Aspirations, views and opinions on all aspects of life differ greatly between many individuals. This difference of opinion is further emphasised in many instances between the generations. This contrast is due to a myriad of different factors: changes in an individual’s upbringing; alterations within a society and varying moral values all play a major role in defining a person. In the past thirty years, China has undergone significant changes with regards to the ‘young generation’. Pop culture, fashion, music and the internet have lead to more individualism within this generation which is believed to be widening the gap between their predecessors. In turn, this has lead to a host of new aspirations, views and opinions which are driving modern day China forward.
This growth of individualism is impacting upon millions of modern day Chinese families. A recent Channel 4 documentary followed Gok Wan, a famous British fashion designer, on his first trip to China in order to discover his ancestral roots. This documentary raised some interesting points regarding the relationship between the generations in China. In a conversation with his father, who grew up in a rural village outside Hong Kong, we are shown a similarity which still exists between the generations. He believed that the typical Chinese work ethic was that more money equalled a better life. With the majority of Chinese families still earning very little pay this statement can be seen as true, after all Deng Xiaoping – the late leader of the Communist Party in China – said “To get rich is glorious”.
It can be seen that public opinion on the acquiring of wealth has not changed a great deal in China’s history. Nonetheless, there are many aspects of life that this ‘young generation’ are coming to their own conclusions on. Duncan Hewitt, author of Getting Rich First: Life in a Changing China, talks in detail about the opening of the first IKEA store in China and of its influence over young couples in the area. A young woman who worked there claimed that the older generations have been through tough times and have therefore never had the pleasure of being engaged in the style or design of home appliances and furniture. This is evidence of an increase of individualism within the young families of China.
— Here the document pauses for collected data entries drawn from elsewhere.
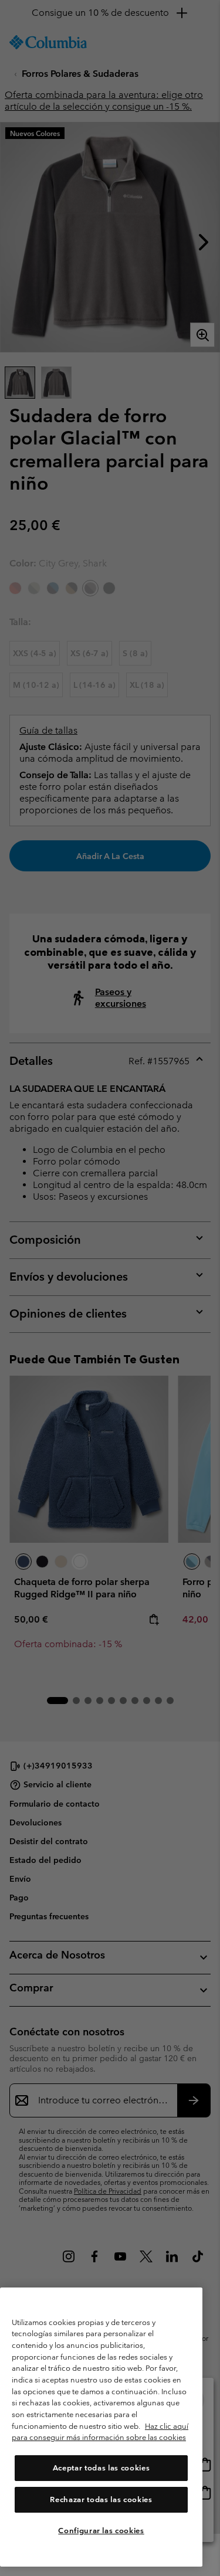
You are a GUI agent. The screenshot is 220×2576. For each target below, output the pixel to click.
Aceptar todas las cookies (101, 2468)
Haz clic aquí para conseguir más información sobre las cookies (100, 2432)
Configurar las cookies (101, 2531)
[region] (101, 2427)
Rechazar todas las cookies (101, 2499)
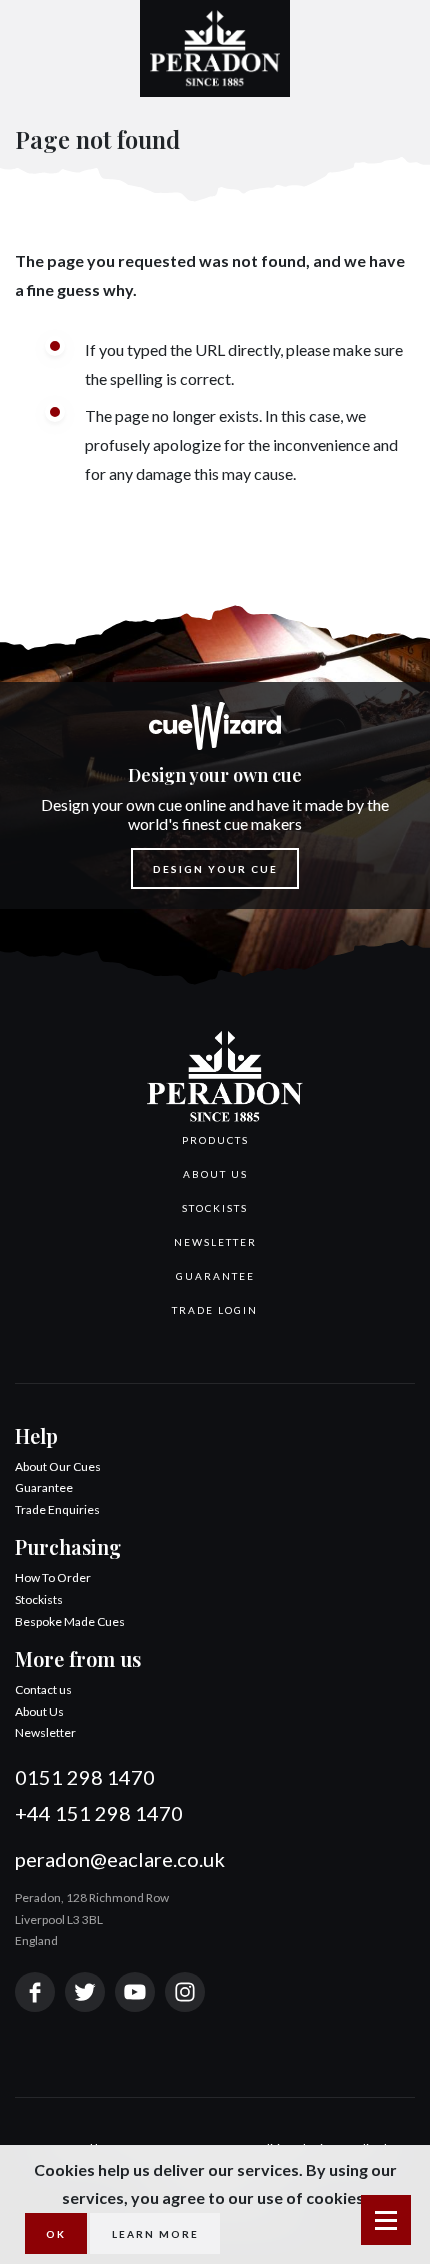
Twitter (85, 1992)
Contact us (43, 1689)
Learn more (155, 2234)
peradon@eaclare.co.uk (120, 1859)
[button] (215, 1140)
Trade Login (215, 1310)
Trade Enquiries (57, 1509)
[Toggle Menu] (386, 2220)
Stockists (215, 1208)
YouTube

In addition, she goes on to say ‘…many people have simply thrown out their traditional Chinese furniture- sometimes including antique family heirlooms – in their desire to embrace a modern way of life.’ This, it could be argued, is a drastic change in opinions towards family ancestry in China. Family heirlooms which have been passed down from generation to generation are sometimes cast aside in order to encourage modernity into their lifestyles. This ‘young generation’ no longer want to be tied down to the past; they want to embrace their future.
Hewitt goes on to describe another such divide between the generations, this time concerning dating. He explains that a man named Mr Chen had a son (around 12 years of age) who was in his second year at senior high school and had a girlfriend. Hewitt describes the father’s distress by saying ‘For Mr Chen the idea of teen romance was completely unimaginable’. This is no doubt a very young age to be dating, even in the West. However this was completely unheard of in China only twenty years ago. This is further evidence that the young generation has much more freedom and the rules and regulations pressed onto them by their parents and society alike are not as strict as they have been previously. Moreover, this widens the gap between the generations in the country.
It is not only the easing of the rules and regulations placed on young children and teenagers in China which is causing this increase in individuality and freedom. Hewitt states that some parents in China believe that youngsters are being more disobedient. One parent he interviewed states, ‘young people these days have less respect for authority figures…now we’re the ones who have to learn from the kids…’ Parents’ authority in China was something to be feared by the children, however now better education coupled with more outlets to express ones individuality has lead this dynamic to shift. This can be tied to government reforms and protests within the country: individuals within China are becoming more independent and are more willing to take steps to positively affect their future. Although many aspects of life in China have remained the same with regards to views and opinions towards them, the ‘young generation’ have started to make some changes.